### TRY IT
Would you print the whole listing again, word for word?

*** Opening DATA SUPPLIED ***

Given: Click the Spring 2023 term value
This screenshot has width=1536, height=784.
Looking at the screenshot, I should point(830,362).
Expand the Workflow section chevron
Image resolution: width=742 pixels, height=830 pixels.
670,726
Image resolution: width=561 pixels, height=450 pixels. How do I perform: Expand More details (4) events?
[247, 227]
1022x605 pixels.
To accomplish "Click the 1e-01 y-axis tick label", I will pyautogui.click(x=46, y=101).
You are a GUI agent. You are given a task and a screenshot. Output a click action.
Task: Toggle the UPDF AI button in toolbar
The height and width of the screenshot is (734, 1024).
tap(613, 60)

*** Closing DATA SUPPLIED ***

### RESPONSE
Given: Click the Spring 2023 term value
This screenshot has width=1536, height=784.
Looking at the screenshot, I should point(830,362).
Expand the Workflow section chevron
Image resolution: width=742 pixels, height=830 pixels.
670,726
Image resolution: width=561 pixels, height=450 pixels. How do I perform: Expand More details (4) events?
[247, 227]
1022x605 pixels.
To accomplish "Click the 1e-01 y-axis tick label", I will pyautogui.click(x=46, y=101).
You are a GUI agent. You are given a task and a screenshot. Output a click action.
Task: Toggle the UPDF AI button in toolbar
The height and width of the screenshot is (734, 1024).
tap(613, 60)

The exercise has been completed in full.